Having an aquarium can be great stress release for adults. For children, it’s more about the fun and excitement of fish.
The Capital Cichlid Association (CCA) is presenting AquaMania 2013 this weekend at the Gathersburg Hilton. The two-day event is set to bring together not only members of the club (200 in all) but to introduce more people to the aquariums and fish, CCA board member for chair of AquaMania Matt Quinn said.
“We also try to bring in kids and families, too,” Quinn said. “We have our Aquarium Beautiful competition (which pits competitors against each other with aquarium designs). We have activities that are free for everybody right there in the lobby of the Hilton. Right now, we have about 30 tanks in the Aquarium Beautiful competition that are going to be set up by different people. They’re either nano-tanks, which are really small ones, medium sized or large ones.”
One of the bigger promotions of the weekend is the ‘Give a Kid a Tank,’ competition.
“Kids have been sending in responses to the question, ‘Why do I want a fish tank setup?’” Quinn said. “We’re going to choose the top 10, and those kids are going to get to set up and bring home an aquarium. We’re going to give them a class on how to take care of it and introduce them to the club so they’ll know where to go if they have any questions.”

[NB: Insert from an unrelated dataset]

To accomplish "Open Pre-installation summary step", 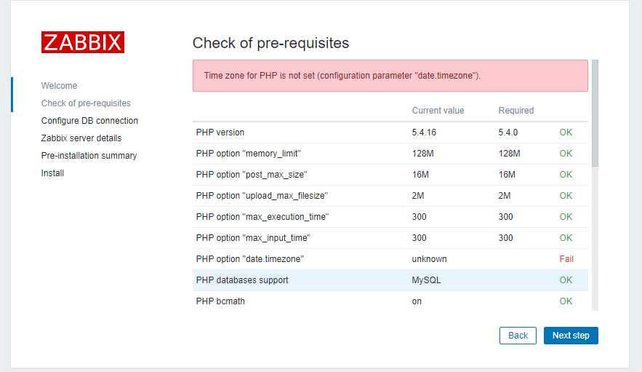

The competition has a lot to do with the decline of local pet stores, Quinn said.
“When I was a kid, just about every shopping center had a pet store,” Quinn said. “You know, a little mom and pop pet store. That’s where you went to learn about keeping fish tanks. A lot of those stores have closed. There are just so many other things for kids to do today.
“One of the things that has been really important to us as a club is attracting new members, especially younger ones. So the idea here was we really want to work with the community and do things that educate the next generation.”
The CCA received a donation of 15 tanks. Instead of giving the tanks to the children of the club members or to people they knew, the group decided to open it up to children they didn’t know.
“We’ve gotten quite a few entries,” Quinn said. “Every kid who enters, whether they’re chosen as one of the 10 that get to set up or not, we have five more setups that we’re going to raffle off to those kids, and every kid that comes is going to get some kind of a prize and they get to learn more about fish tanks. It’s going to be a lot of fun.”
The contest was open for children ages 7 to 14. Quinn said he believes that’s a good age range to start learning how to take care of fish and how to properly maintain an aquarium.
“Most of the entries we’ve received have been closer (in age) to 7 than 14,” Quinn said. “Part of this is parental permission. The other part of it is really learning about the basics of keeping fish tanks. If you know the basics, then taking care of it is really pretty easy.
“I’d say most of the entries we’ve gotten have been from 9 and 10 year olds. That’s just perfect because they’re starting to take a little bit of science in class. They’re probably reliable enough to walk the dog and feed the dog. So yeah, fish are pretty easy to take care of.”
Whereas taking care of a dog or cat can be time consuming and some times a little difficult, Quinn believes having fish can teach children so much about a variety of different subjects. Plus, they can be healthier.
“For one thing, you don’t have the allergy issues,” Quinn said. “For kids, (the fish) are pretty forgiving animals. If you get things set up right ... fish are pretty easy to take care of. You can go away for the weekend or often times a few days and not even have to worry about feeding them.
“All that’s required, really, is doing a partial water change … maybe rearranging the plants, cleaning the algae off the glass, and that’s really about it.”
Having children around the age of 10 also provides levels of education to go along with what they’re learning in school, according to Quinn.
“The opportunities to learn, though, are really tremendous,” Quinn said. “Everything from chemistry, learning about the pH of the water, to biology, where you’re learning about the bacteria that eat the bad stuff that the fish produce and turn it into something less toxic. You’re learning about geography because a lot of the fish come from places that are exotic and tropical like Central America and South America and Africa – even Asia.
“There’s a lot to learn there, and it’s also a great opportunity to learn about responsibility. The fish will die if you don’t do anything to them, but just something simple like changing some of the water once a week or once every two weeks makes all the difference in the world.”